**Exercise inputs**

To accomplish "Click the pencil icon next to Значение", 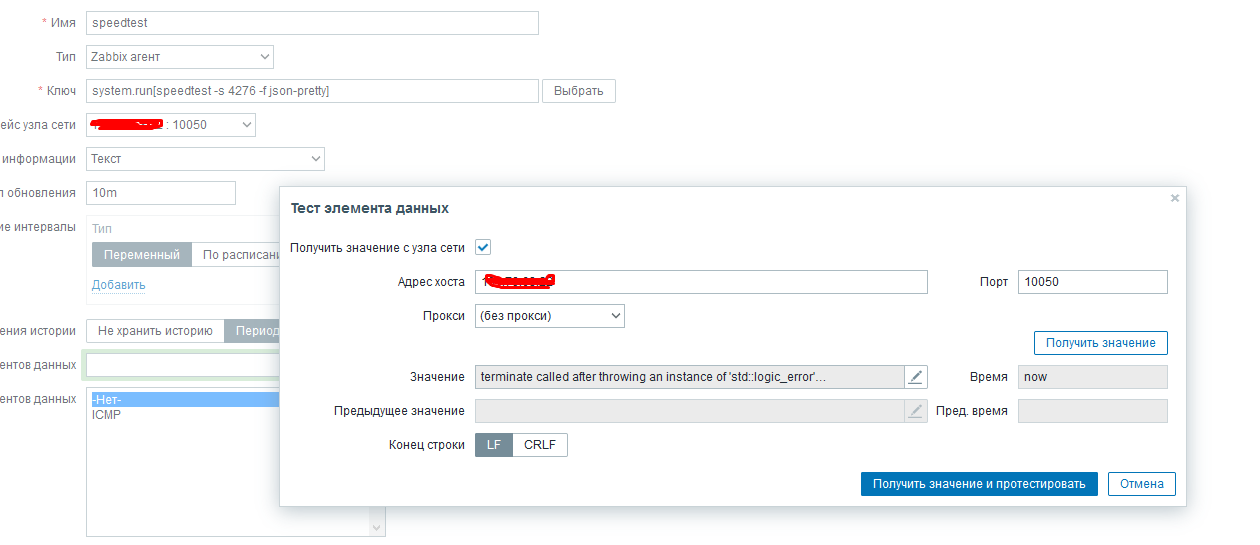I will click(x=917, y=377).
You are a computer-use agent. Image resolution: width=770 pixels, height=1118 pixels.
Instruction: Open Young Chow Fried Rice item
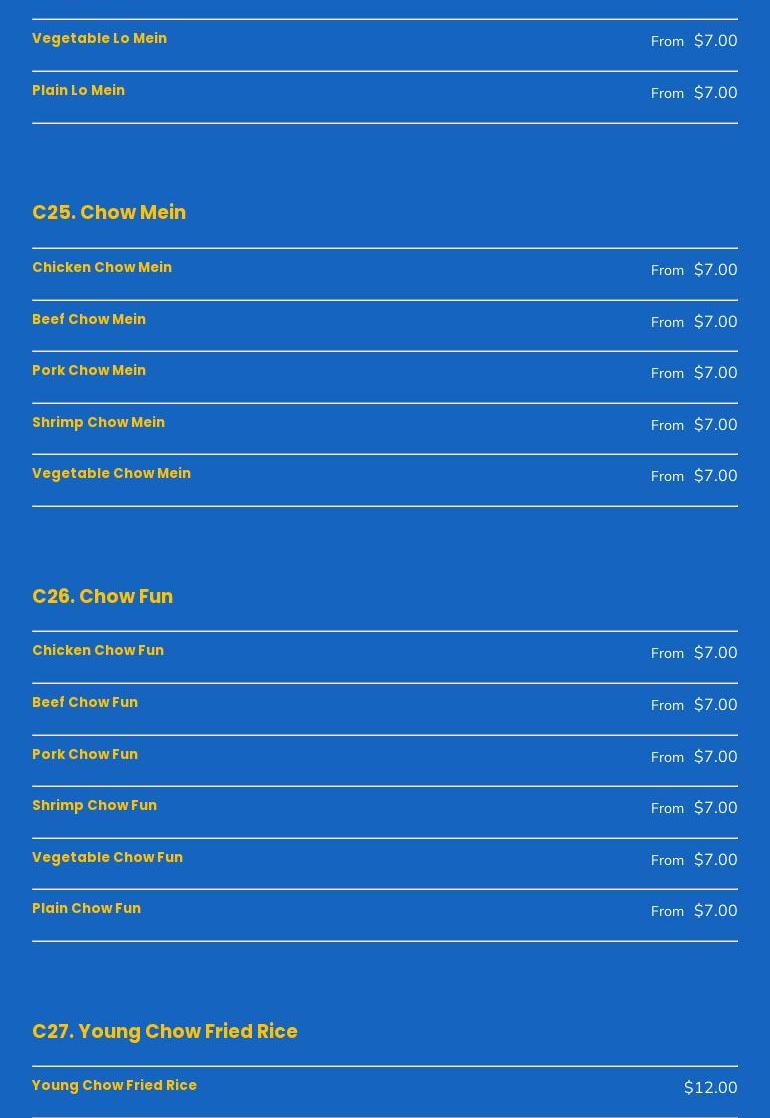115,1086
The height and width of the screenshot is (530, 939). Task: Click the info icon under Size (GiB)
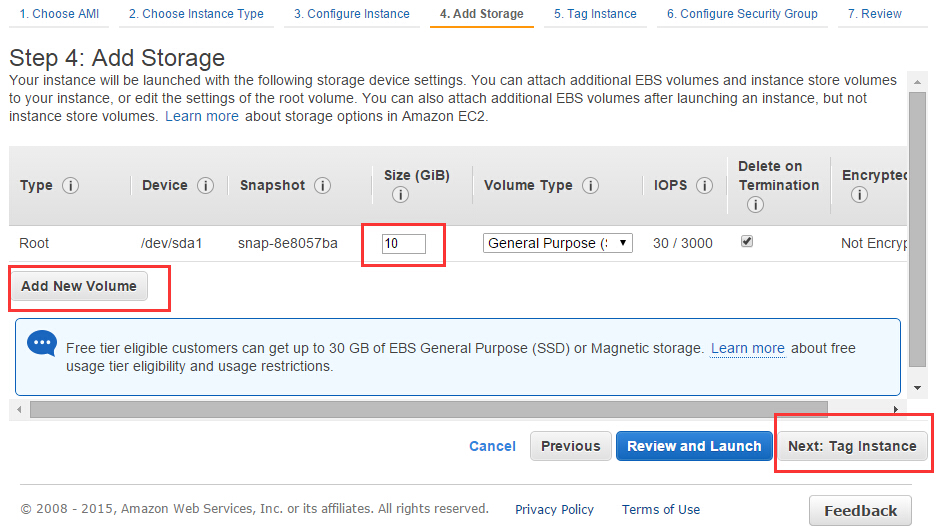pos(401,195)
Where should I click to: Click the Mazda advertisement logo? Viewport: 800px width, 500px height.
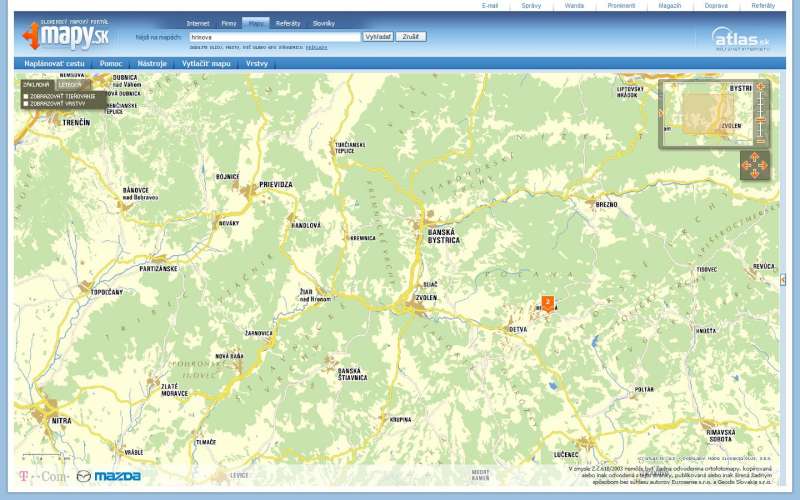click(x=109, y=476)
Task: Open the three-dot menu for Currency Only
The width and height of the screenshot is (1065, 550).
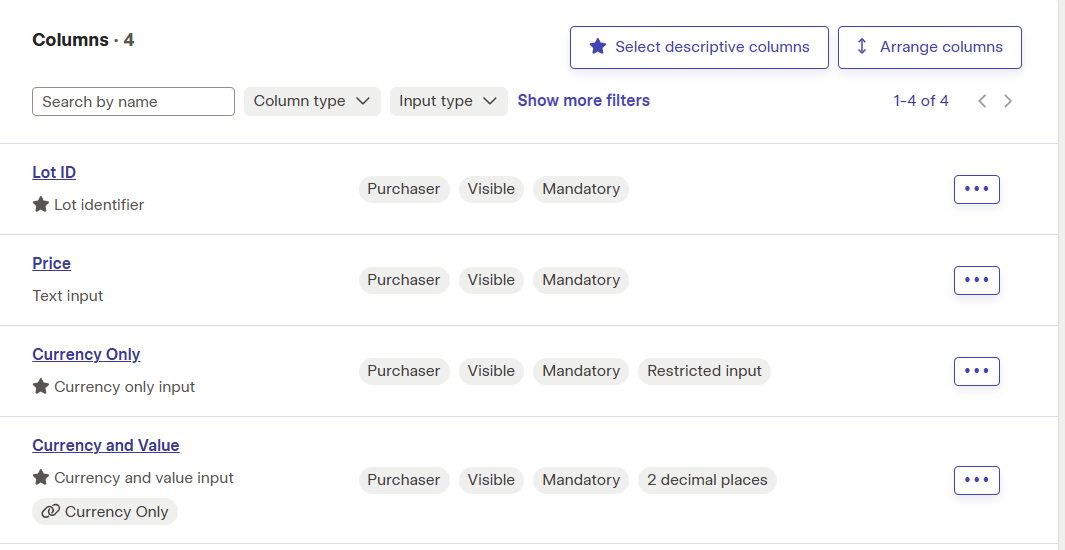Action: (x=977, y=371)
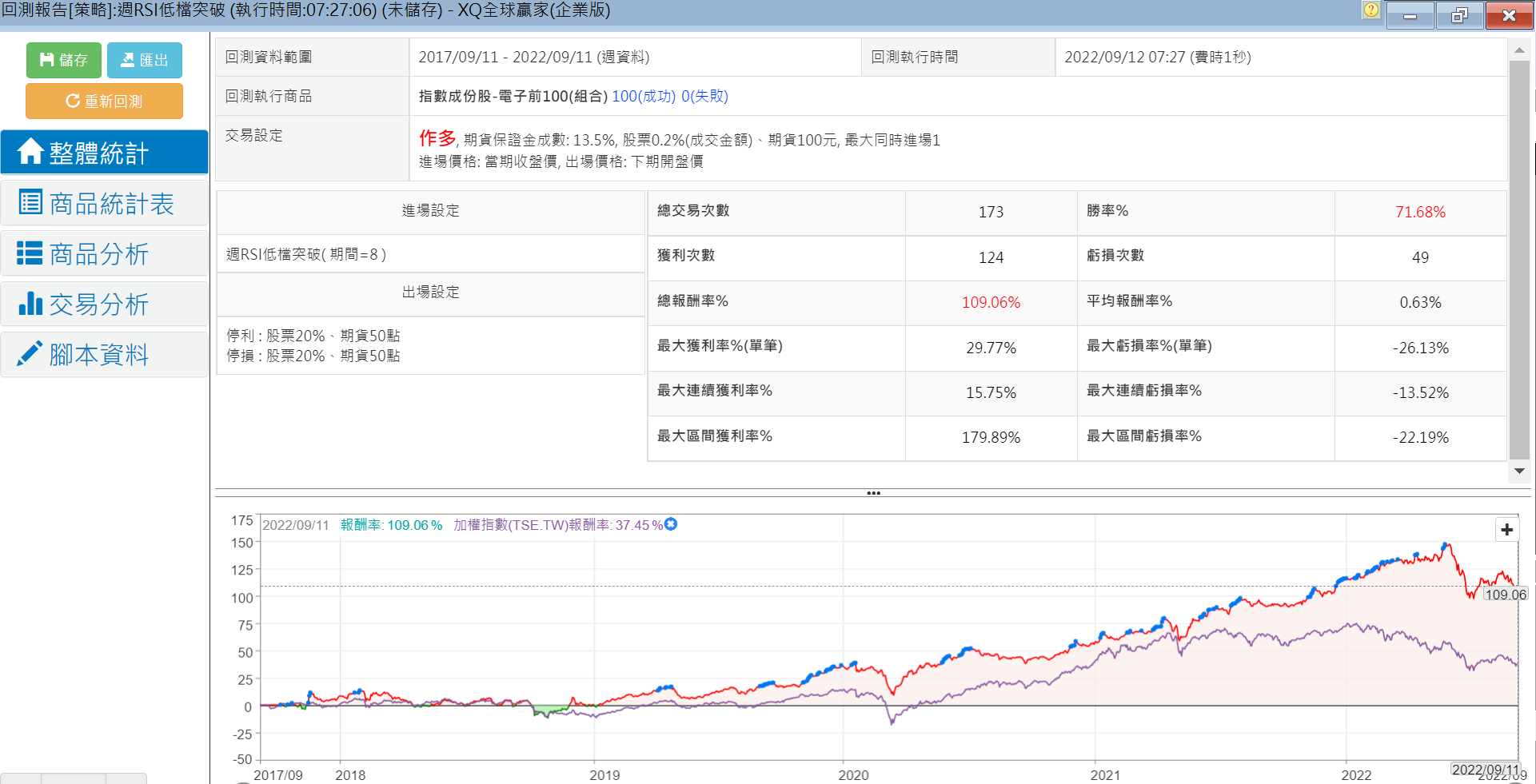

**Your instructions**
Excluding all pictures, print exactly and only the lines from the line with "Task: Open the" through the end of the records above, both ends included.

**Written reply**
Task: Open the three-dot menu for Currency Only
The width and height of the screenshot is (1065, 550).
Action: (x=977, y=371)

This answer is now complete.